### EXERCISE
Every line from the start of the listing below through the line that contains "Task: Click the WeChat share icon" is to be reproduced word for word.
::::::
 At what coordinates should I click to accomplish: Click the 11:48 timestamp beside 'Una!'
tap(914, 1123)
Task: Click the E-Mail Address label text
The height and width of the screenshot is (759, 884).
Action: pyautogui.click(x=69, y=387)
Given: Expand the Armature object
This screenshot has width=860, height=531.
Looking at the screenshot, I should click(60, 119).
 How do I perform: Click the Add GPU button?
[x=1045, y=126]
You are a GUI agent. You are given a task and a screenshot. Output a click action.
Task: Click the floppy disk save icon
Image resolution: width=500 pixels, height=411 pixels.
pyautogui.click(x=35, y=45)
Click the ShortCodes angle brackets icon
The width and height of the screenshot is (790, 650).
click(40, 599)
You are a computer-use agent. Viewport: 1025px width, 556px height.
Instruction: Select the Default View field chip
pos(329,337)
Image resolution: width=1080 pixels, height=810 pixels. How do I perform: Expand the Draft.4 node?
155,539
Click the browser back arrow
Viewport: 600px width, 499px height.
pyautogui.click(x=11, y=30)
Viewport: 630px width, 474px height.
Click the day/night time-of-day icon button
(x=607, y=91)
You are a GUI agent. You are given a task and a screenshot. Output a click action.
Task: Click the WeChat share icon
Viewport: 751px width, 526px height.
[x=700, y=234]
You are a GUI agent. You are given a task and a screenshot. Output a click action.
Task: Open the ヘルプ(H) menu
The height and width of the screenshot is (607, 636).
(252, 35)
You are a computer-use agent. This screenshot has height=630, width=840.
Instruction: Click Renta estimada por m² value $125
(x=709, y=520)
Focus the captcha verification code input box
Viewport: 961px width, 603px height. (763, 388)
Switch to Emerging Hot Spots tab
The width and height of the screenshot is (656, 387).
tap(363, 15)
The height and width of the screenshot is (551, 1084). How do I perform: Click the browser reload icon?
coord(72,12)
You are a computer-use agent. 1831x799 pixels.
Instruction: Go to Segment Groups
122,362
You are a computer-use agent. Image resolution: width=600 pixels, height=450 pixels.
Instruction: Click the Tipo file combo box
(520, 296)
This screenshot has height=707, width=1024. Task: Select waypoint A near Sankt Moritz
::::::
### THE ANSWER
 At what coordinates should I click to accomplish: Click the 11:48 timestamp beside 'Una!'
tap(914, 1123)
Task: Click the E-Mail Address label text
The height and width of the screenshot is (759, 884).
Action: pyautogui.click(x=69, y=387)
Given: Expand the Armature object
This screenshot has width=860, height=531.
Looking at the screenshot, I should click(60, 119).
 How do I perform: Click the Add GPU button?
[x=1045, y=126]
You are a GUI agent. You are given a task and a screenshot. Output a click action.
Task: Click the floppy disk save icon
Image resolution: width=500 pixels, height=411 pixels.
pyautogui.click(x=35, y=45)
Click the ShortCodes angle brackets icon
The width and height of the screenshot is (790, 650).
click(40, 599)
You are a computer-use agent. Viewport: 1025px width, 556px height.
Instruction: Select the Default View field chip
pos(329,337)
Image resolution: width=1080 pixels, height=810 pixels. How do I perform: Expand the Draft.4 node?
155,539
Click the browser back arrow
Viewport: 600px width, 499px height.
pyautogui.click(x=11, y=30)
Viewport: 630px width, 474px height.
Click the day/night time-of-day icon button
(x=607, y=91)
You are a GUI agent. You are given a task and a screenshot. Output a click action.
Task: Click the WeChat share icon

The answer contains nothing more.